[Stored dataset items]
_ _ _

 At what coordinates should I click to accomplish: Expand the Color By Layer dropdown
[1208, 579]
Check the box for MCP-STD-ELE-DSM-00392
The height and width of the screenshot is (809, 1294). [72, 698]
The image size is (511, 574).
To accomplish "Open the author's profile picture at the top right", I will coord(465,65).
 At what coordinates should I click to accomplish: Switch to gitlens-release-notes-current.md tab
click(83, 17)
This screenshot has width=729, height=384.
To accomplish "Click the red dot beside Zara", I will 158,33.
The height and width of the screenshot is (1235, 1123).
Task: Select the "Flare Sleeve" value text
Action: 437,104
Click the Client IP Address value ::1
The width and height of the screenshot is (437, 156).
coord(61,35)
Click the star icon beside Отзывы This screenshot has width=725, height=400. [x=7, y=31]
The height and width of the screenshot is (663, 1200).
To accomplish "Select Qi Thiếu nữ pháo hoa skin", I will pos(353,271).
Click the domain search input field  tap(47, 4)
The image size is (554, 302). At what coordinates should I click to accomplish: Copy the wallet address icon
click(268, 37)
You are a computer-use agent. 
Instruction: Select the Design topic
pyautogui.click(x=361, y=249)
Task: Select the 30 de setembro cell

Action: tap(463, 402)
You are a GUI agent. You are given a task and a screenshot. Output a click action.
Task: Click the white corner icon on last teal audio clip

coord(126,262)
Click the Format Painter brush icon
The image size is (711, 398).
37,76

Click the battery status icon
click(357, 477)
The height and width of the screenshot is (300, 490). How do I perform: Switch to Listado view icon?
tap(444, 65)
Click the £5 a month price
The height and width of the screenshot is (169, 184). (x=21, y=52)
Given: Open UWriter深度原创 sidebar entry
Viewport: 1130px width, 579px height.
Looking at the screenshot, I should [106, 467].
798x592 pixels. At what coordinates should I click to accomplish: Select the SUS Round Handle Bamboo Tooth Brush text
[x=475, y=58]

_ _ _

Instructions for the task: Reproduce only the lines above, starting at the line with "The width and" and ending at the line with "You are a computer-use agent.", exactly as written.

Result of this task:
The width and height of the screenshot is (437, 156).
coord(61,35)
Click the star icon beside Отзывы This screenshot has width=725, height=400. [x=7, y=31]
The height and width of the screenshot is (663, 1200).
To accomplish "Select Qi Thiếu nữ pháo hoa skin", I will pos(353,271).
Click the domain search input field  tap(47, 4)
The image size is (554, 302). At what coordinates should I click to accomplish: Copy the wallet address icon
click(268, 37)
You are a computer-use agent. 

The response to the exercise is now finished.